What happened? A fascinating new paper published last month by the Commerce Department’s Office of Competition and Economic Analysis – entitled “
Jobs Supported by Exports, 1993-2011” – has some compelling answers.
In 1993, which turns out to be the first year for which data are available, the report says that each $1 billion of exports supported just over 12,000 jobs. (I have not yet been able to determine the discrepancy from the 17,000-job figure used back in 1993.) By 2011, however, that same $1 billion in exports supported only 5,000 jobs. About one-quarter of the difference is due to rising prices over the past two decades, but most of the difference is the result of higher productivity in export-intensive sectors which has reduced the need for labor.
That makes perfect sense. Some three-quarters of U.S. exports are in the goods sector, one-third of those directly in manufacturing, and many of the rest in industries that support manufacturing exports. From 1993 to 2011, labor productivity in the manufacturing sector doubled, compared with just a 50 percent increase in overall productivity. In other words, today it takes many fewer workers than in 1993 to produce the same $1 billion in exported products.
The consequence is that even rapidly growing exports have created very few new jobs. Given the average annual productivity improvements over the past two decades, exports need to grow by roughly 5 percent each year just to support the same number of jobs. Even with the extremely strong U.S. export performance over the past two decades, the total number of U.S. jobs supported by exports in 2011 — 9.7 million jobs – is up just 27 percent from the number of jobs in 1993.
Source:
“Jobs Supported by Exports, 1993-2011”
The implication of these figures is fairly stark. As the Obama administration has noted often, export jobs are good jobs –
employees in export-intensive industries earn some 20 percent more on average than comparable workers in industries that produce goods and/or services only for the domestic market. But there are simply too few of them to make a significant dent in unemployment, or to lift
household incomes which have been flat for the past two decades. The largest number of export jobs are in technology-intensive industries such as aerospace, semiconductors, and motor vehicles.
The Obama administration, under its
National Export Initiative, set a goal of doubling the value of U.S. exports from 2010 to the end of 2014. Despite a slowdown in exports this year due to weakening economies in Europe and parts of Asia, the administration remains roughly on track to reach that goal. But even with that success, exports are doing little to address the administration’s core concerns – high unemployment and a dearth of well-paying jobs.

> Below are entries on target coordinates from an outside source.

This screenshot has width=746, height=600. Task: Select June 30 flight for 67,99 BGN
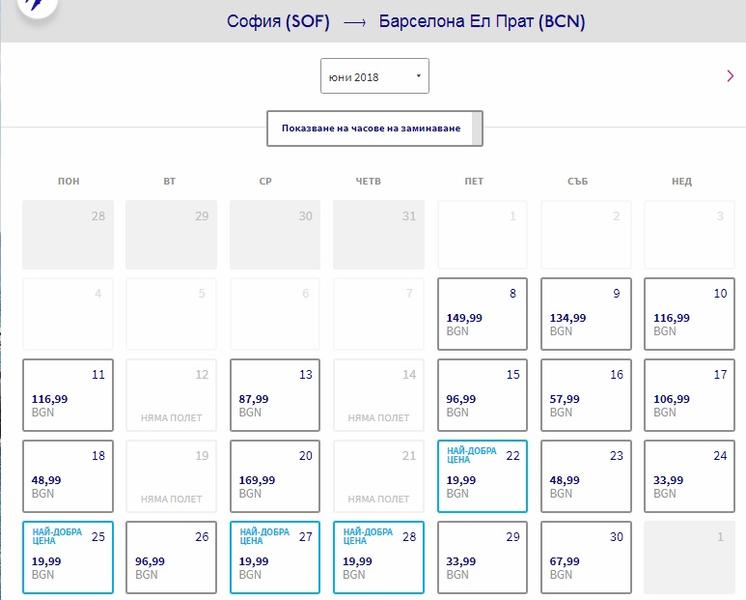point(586,557)
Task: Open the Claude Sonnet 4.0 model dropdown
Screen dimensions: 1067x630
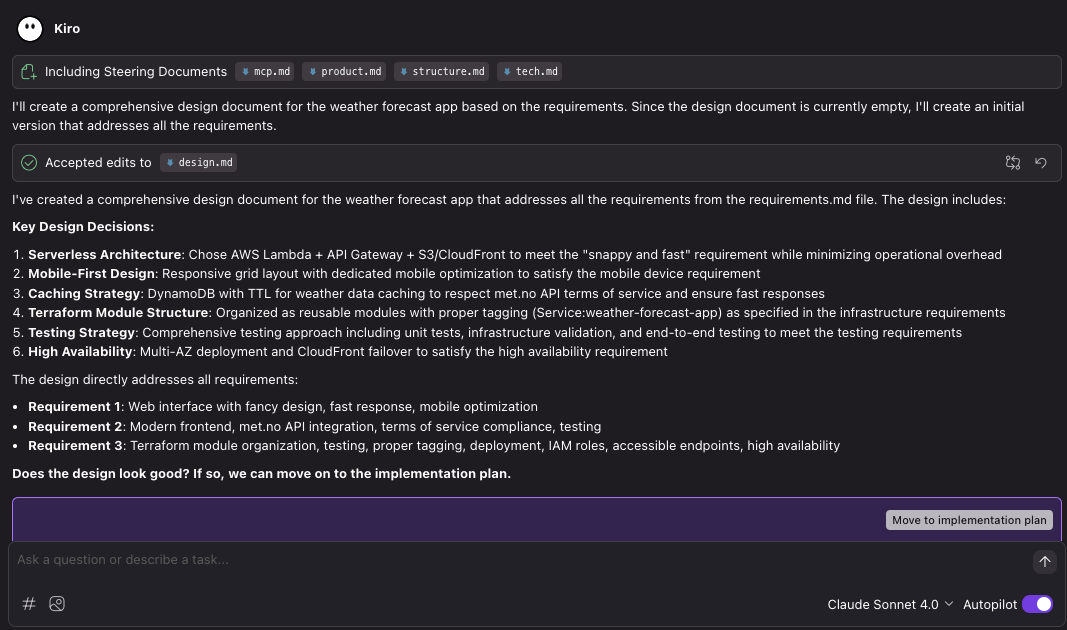Action: coord(888,604)
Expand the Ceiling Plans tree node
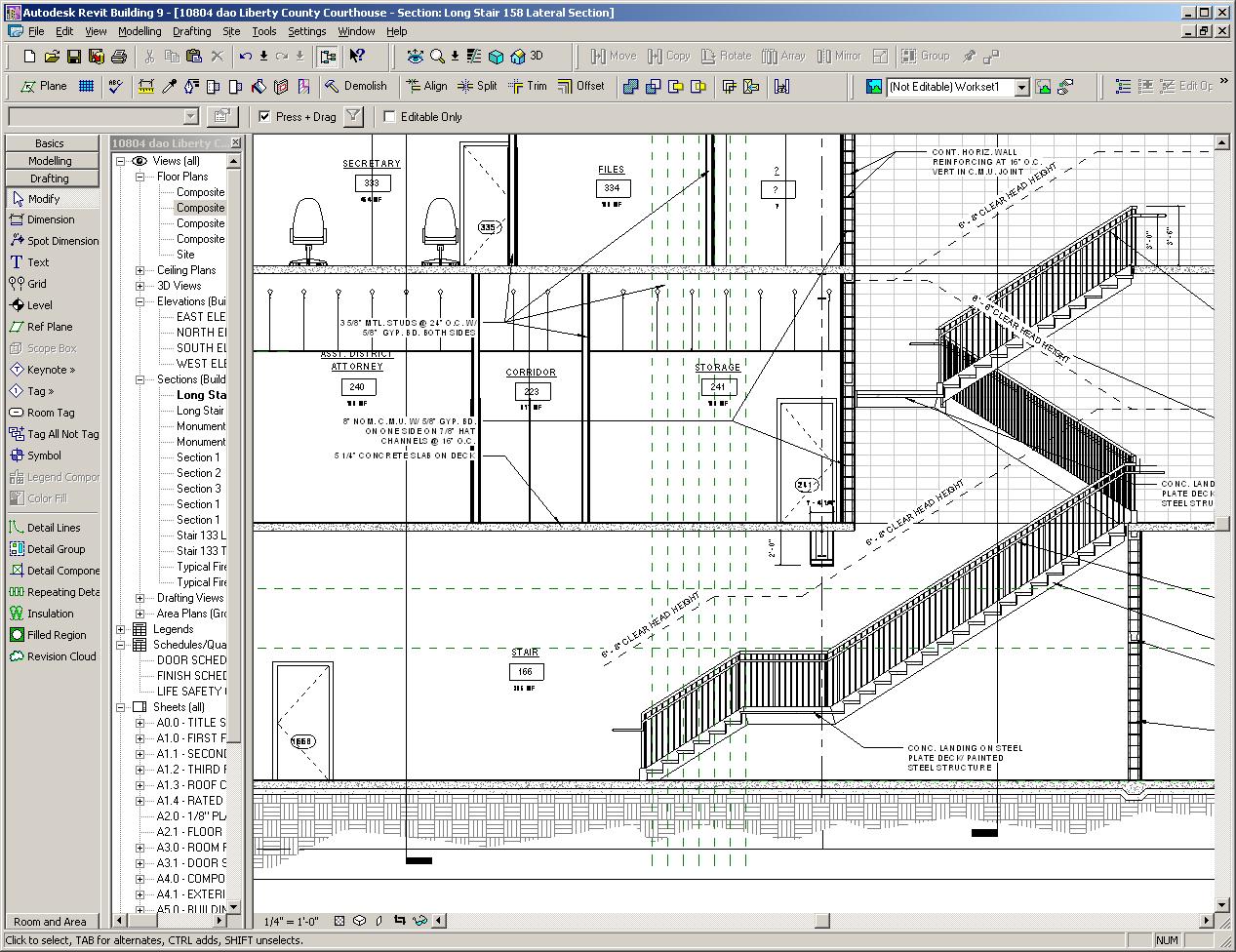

If export competitiveness can’t solve the jobs crisis, then the answer needs to lie closer to home. While it still makes sense to use every policy tool available to expand export-related jobs, the bigger challenge is to raise wages in the industries where most Americans work and where job numbers are still growing – service jobs that do not face international competition.
Robert Kuttner has some interesting ideas on how this might be done in a new paper for the New America Foundation. The problem needs far more attention than it has received so far.